Pick out every line of the rows below that contains the string "heading", treating uppercase and lowercase as different, and copy each such line.
::: Excerpted records
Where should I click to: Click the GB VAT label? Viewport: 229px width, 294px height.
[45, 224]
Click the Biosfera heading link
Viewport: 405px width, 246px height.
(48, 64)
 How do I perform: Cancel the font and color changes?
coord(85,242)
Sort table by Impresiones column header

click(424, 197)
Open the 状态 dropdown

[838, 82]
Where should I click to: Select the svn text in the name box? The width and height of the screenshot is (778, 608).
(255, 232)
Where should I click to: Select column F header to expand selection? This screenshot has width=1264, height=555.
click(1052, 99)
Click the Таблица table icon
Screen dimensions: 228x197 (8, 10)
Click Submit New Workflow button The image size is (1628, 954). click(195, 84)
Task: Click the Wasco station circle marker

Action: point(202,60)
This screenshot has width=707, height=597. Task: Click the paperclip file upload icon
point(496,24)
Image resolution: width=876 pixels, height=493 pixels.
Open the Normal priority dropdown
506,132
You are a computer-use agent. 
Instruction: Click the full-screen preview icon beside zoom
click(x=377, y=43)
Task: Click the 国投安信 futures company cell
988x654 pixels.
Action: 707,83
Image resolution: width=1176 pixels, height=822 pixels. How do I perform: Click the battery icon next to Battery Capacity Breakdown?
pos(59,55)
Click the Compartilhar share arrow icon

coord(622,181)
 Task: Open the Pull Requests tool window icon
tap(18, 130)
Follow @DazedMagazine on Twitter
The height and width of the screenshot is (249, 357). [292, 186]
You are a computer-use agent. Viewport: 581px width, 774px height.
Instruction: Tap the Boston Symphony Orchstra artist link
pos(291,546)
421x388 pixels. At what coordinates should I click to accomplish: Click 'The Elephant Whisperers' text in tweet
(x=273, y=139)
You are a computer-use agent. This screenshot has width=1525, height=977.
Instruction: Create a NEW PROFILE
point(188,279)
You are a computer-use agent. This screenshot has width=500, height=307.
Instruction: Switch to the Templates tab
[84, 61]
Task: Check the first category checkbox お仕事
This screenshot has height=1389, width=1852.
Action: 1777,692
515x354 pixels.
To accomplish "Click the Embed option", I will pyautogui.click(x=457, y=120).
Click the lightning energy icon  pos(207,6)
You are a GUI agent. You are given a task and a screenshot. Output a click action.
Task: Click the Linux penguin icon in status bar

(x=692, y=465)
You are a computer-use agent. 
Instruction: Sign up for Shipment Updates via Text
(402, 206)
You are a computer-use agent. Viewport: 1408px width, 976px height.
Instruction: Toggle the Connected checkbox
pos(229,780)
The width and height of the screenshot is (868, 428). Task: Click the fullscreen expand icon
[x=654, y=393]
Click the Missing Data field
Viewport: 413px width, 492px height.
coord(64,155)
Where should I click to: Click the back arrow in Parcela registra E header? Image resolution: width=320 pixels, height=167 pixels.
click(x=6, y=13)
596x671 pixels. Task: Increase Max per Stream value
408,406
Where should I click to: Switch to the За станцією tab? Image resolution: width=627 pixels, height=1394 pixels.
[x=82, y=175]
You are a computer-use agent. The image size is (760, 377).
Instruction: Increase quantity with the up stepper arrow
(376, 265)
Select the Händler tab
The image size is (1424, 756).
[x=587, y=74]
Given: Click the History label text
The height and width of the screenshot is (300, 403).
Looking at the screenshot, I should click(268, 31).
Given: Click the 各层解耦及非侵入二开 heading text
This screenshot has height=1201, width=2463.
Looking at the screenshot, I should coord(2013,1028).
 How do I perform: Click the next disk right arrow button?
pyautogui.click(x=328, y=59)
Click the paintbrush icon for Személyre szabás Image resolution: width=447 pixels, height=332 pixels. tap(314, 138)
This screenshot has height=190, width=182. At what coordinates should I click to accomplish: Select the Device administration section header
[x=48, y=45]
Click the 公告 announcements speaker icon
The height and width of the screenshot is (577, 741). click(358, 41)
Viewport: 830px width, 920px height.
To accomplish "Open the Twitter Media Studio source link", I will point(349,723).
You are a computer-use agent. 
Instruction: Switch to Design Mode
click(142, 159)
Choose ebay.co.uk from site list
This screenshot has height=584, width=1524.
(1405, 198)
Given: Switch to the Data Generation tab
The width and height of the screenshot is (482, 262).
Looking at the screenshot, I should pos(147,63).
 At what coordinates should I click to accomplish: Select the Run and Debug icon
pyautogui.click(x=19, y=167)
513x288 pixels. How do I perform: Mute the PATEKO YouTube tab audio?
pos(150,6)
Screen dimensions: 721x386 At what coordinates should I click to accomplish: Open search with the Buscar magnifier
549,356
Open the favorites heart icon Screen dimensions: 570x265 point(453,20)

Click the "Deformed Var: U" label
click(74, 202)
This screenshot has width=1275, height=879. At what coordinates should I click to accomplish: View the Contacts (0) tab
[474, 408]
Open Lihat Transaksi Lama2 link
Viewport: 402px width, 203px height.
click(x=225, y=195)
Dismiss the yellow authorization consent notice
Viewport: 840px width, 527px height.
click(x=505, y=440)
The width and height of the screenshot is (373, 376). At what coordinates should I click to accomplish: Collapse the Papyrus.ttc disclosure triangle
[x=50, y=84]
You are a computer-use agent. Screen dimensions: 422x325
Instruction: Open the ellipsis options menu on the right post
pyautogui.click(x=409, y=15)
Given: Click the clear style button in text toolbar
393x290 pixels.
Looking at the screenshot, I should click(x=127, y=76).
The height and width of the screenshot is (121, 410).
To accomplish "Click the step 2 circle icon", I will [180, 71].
::::::
**Solved exercise:**
Click the Biosfera heading link
Given: Click the 各层解耦及非侵入二开 heading text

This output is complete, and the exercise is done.